Sunday, September 4, 2016

Barbarosa

It's pretty damned hard to live up to such a legend.  Like you stopped being human along the way, after you robbed the forty fifth gaucho who appeared to be penniless but was actually quite loaded.  You learn things like that as you wander in the Mexican desert.  Barbarosa is indeed a red-bearded outlaw played by the red headed stranger himself, Willie Nelson.  There's quite a story behind him.  Songs are sung by villagers outside pueblos.  Barbarosa is sometimes within earshot, sometimes impressed with the yarns being spun about him.

One day a fumbling farm boy named Karl (Gary Busey) happens upon Barbarosa minutes before the latter puts a bullet in a pursuer. A fitting introduction to a legend.  Karl had to flee his home in Texas after accidentally killing his brother-in-law.  Vengeful family members are on his trail.  As 1982's BARBAROSA unfolds, we'll learn that the titular character also has relatives on his trail, out for blood.   Don Braulio Zavala (Gilbert Roland) tells his nieces, nephews, and grandchildren wild, perhaps exaggerated stories of his wayward son-in-law, a man he never approved to marry his daughter.  A man who killed his son and shot off Don Braulio's leg in a drunken wedding reception scuffle many years ago.  The man with the red beard.

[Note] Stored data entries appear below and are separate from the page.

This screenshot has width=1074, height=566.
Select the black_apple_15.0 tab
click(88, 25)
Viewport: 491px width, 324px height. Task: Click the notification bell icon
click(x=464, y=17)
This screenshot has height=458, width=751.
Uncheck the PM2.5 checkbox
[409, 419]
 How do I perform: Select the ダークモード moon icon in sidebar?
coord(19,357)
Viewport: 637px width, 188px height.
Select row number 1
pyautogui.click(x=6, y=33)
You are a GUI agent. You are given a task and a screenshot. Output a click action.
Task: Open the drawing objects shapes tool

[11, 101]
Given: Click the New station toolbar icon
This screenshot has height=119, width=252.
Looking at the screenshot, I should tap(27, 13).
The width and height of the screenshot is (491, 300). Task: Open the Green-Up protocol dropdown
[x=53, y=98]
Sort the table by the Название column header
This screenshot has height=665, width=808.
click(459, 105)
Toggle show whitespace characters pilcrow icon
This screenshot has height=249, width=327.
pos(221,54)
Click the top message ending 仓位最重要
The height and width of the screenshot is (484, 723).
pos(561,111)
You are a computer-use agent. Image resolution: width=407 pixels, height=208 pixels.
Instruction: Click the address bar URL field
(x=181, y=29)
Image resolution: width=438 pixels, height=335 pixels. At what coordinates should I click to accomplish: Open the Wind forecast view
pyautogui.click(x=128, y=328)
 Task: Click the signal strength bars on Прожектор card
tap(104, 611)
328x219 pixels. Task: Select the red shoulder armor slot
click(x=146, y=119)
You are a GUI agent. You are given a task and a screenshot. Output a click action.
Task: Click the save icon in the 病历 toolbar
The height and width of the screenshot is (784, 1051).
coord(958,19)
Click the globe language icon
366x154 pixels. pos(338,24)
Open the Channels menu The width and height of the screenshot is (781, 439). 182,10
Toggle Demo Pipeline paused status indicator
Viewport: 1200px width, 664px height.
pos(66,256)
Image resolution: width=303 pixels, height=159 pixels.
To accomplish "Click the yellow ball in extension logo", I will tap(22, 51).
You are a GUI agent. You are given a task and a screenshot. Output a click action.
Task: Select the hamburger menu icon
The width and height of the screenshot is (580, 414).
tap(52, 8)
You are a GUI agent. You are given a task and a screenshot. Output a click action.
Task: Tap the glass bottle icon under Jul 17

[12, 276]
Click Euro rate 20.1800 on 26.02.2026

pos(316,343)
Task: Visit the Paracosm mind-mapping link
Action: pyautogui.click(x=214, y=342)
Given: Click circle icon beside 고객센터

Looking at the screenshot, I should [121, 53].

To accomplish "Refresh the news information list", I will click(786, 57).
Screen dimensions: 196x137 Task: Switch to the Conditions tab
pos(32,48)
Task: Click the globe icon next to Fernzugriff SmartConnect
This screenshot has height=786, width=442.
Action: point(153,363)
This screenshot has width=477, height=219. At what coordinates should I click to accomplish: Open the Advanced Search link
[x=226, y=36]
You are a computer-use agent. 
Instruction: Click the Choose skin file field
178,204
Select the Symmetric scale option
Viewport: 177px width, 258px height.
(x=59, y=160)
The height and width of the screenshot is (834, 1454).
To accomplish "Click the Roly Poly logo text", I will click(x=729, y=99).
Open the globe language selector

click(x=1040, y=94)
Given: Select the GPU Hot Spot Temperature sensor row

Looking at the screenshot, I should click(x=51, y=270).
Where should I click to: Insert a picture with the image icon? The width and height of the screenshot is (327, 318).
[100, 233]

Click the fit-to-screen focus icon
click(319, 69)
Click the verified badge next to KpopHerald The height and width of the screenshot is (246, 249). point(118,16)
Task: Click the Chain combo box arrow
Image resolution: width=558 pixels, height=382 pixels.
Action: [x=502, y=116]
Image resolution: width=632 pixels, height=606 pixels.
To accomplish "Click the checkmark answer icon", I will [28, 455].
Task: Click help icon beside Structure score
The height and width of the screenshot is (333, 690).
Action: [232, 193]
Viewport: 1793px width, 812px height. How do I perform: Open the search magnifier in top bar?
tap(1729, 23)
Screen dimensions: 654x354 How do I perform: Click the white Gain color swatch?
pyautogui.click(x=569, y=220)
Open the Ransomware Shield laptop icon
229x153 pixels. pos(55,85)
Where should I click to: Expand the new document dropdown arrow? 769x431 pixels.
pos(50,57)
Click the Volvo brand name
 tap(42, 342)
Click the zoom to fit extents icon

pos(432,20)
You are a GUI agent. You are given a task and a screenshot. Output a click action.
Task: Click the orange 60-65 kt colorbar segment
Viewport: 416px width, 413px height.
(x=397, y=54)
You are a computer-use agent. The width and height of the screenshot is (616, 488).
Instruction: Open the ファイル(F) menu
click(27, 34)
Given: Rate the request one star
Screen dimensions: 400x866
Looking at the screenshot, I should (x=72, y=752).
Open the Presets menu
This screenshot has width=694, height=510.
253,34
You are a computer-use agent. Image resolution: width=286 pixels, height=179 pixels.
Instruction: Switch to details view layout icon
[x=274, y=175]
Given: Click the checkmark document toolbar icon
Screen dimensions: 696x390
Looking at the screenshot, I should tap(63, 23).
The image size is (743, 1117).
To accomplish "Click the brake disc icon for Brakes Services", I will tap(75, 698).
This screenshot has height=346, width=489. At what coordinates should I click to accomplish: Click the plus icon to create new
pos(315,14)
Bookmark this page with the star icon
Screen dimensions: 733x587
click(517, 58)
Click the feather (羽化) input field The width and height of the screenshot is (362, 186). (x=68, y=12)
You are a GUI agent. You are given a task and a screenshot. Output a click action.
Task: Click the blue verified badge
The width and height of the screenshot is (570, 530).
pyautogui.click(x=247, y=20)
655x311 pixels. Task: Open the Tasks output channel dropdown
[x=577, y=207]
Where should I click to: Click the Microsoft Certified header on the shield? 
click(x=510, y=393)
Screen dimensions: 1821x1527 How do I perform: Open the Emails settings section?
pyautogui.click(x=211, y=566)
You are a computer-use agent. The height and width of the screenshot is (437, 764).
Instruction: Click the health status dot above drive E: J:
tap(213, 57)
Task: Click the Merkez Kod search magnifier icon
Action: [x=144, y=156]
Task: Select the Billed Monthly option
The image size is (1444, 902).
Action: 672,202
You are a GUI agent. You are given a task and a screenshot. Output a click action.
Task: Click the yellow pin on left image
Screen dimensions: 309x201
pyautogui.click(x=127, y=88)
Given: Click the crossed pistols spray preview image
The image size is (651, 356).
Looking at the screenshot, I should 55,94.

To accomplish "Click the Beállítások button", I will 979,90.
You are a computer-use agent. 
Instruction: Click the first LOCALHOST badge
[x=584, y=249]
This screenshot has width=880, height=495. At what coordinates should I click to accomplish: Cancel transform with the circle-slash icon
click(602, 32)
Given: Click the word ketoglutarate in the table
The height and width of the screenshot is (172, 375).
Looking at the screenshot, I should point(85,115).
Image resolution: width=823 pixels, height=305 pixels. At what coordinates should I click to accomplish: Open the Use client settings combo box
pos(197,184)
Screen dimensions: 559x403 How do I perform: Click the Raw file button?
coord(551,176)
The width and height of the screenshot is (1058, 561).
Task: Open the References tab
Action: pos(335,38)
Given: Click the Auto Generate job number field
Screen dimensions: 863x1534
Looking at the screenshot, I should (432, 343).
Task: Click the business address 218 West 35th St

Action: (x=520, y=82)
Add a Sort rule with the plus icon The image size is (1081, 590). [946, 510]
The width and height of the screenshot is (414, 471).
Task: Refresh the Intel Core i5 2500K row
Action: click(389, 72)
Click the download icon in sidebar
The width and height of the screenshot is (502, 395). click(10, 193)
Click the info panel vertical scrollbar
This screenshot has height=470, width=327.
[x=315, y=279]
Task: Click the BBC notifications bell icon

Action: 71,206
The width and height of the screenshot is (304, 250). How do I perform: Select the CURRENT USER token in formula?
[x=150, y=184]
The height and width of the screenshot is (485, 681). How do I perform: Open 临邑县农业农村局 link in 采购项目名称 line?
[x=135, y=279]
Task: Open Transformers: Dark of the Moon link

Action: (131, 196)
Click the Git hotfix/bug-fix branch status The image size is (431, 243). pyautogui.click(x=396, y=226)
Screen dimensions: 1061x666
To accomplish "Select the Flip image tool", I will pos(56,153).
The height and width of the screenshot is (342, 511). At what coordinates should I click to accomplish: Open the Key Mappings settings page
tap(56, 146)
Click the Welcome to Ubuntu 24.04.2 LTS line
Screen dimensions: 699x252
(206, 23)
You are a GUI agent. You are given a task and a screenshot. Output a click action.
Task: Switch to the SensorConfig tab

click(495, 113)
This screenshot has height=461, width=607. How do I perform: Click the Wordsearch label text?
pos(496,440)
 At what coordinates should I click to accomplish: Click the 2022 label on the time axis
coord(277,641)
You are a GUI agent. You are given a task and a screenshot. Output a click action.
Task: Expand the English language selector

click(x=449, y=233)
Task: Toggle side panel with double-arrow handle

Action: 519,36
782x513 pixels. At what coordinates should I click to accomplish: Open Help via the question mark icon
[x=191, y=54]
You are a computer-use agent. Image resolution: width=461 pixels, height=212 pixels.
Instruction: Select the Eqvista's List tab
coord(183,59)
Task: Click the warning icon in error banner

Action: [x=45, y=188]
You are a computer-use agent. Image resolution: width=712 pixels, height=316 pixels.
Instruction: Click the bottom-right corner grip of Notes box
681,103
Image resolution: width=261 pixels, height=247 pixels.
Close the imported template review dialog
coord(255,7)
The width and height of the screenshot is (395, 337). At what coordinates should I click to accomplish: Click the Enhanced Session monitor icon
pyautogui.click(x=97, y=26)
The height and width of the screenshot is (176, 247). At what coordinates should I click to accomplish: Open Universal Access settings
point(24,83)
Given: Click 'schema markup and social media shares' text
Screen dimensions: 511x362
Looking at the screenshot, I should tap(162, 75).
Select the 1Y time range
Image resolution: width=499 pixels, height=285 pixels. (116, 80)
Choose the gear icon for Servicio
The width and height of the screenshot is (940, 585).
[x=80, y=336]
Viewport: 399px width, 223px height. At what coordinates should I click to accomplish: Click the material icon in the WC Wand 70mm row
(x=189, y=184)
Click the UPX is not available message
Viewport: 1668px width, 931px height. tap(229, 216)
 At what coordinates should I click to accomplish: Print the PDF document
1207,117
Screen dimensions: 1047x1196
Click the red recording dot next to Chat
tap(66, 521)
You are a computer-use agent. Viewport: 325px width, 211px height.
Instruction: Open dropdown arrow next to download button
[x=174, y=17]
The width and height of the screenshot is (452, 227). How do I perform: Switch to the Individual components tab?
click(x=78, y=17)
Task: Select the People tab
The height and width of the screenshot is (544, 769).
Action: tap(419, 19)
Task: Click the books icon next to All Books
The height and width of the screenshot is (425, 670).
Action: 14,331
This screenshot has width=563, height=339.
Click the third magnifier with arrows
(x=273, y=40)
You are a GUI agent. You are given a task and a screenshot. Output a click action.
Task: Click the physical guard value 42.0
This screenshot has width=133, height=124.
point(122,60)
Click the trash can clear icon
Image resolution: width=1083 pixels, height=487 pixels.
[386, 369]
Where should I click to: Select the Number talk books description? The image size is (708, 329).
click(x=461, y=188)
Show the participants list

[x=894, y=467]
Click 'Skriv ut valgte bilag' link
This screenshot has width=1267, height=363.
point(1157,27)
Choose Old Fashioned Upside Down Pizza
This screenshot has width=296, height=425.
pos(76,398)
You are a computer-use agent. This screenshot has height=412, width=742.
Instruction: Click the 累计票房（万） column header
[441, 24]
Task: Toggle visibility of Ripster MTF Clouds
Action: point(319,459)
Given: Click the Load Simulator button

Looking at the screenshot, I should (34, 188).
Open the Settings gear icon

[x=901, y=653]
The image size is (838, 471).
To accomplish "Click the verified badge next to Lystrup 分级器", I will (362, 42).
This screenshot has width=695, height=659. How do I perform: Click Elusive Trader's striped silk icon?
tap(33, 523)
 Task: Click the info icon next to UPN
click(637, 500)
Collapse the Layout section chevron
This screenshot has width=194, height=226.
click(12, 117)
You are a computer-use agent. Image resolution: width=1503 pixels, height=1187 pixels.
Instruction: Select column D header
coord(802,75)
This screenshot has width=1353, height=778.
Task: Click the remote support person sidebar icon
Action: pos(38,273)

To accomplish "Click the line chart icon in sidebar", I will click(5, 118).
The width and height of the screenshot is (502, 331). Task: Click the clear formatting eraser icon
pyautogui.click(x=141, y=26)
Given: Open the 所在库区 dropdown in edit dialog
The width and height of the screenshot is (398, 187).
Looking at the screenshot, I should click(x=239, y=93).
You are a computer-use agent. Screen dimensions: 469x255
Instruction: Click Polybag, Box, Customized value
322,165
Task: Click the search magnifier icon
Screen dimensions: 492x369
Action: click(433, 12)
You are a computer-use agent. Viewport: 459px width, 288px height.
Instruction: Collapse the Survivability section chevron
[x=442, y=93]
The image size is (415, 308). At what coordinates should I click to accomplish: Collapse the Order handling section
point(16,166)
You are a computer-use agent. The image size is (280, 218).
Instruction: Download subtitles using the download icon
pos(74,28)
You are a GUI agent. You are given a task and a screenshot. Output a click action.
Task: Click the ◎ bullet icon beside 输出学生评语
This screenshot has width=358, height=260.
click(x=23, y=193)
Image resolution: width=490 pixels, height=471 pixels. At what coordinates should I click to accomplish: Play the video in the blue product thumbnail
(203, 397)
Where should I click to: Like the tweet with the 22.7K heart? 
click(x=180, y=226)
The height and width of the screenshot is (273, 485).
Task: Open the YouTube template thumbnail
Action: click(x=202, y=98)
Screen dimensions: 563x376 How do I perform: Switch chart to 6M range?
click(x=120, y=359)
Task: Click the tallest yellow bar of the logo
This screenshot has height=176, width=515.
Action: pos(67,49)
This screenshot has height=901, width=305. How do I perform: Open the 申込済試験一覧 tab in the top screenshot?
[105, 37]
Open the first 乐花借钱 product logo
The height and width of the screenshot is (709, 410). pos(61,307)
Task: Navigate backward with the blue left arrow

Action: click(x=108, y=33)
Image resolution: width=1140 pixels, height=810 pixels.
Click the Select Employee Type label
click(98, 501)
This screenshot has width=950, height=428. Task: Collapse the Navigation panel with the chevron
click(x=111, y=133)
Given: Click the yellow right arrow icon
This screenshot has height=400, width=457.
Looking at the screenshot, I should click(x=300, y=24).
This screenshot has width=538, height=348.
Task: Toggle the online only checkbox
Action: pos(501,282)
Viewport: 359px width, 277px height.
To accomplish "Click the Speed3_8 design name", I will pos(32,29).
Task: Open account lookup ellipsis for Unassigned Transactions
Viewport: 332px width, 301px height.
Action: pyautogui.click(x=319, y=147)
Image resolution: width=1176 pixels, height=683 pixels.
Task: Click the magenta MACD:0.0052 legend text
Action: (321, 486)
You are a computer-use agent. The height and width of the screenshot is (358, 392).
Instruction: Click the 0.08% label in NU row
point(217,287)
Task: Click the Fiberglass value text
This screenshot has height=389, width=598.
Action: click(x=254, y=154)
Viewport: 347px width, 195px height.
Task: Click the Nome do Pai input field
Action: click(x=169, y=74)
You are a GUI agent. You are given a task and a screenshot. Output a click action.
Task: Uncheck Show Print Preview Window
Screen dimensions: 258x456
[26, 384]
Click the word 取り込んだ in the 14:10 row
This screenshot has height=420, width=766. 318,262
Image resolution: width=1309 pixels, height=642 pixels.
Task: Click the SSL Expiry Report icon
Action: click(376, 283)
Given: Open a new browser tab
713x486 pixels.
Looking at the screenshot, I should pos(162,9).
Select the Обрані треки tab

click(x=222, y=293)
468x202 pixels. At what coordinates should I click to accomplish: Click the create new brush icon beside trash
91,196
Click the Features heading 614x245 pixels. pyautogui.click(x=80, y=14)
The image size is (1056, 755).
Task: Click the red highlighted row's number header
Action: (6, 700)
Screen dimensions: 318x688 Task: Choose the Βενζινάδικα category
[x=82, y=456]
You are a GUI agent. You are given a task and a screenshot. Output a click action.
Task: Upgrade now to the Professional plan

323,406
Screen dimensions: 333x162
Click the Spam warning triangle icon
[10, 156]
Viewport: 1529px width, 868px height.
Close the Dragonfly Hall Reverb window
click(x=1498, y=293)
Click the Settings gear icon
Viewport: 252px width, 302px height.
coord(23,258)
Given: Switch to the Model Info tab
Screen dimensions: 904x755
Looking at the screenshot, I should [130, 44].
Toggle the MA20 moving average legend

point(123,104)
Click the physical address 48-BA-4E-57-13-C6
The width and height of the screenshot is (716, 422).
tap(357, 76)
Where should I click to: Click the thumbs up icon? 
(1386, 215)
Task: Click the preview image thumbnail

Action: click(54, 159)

Barbarosa makes secret trips to the Zavala hacienda to see his wife and drop off his loot.   Perhaps he pushed his luck one too many times.  Eduardo is the latest family member dispatched to bring back Barbarosa, perhaps with "his cojones on a stick".  Will he be successful? Is it an accident that Karl, who finds in Barbarosa an eventual father figure and mentor, grows out his beard as the film plays on?  How are legends born?

William D. Whitliff's amusing script travels the spaghetti Western route with style and flavor.  Director Fred Schepisi uses many of the shots we'd see in Leone films, especially the close-ups.  Everyone has a great face in this picture. Look like they belong in pre-Civil War Mexico and Texas. The remote shooting locations are not faked.  There is much snappy, quotable dialogue. BARBAROSA is a far more thoughtful Western than many of the types of films it emulates.  Whitliff's parallel familial plotlines are beautifully woven.  In the end, though, it's all about preserving the mythology, even if a good deal of it is true.  It might even keep a family together.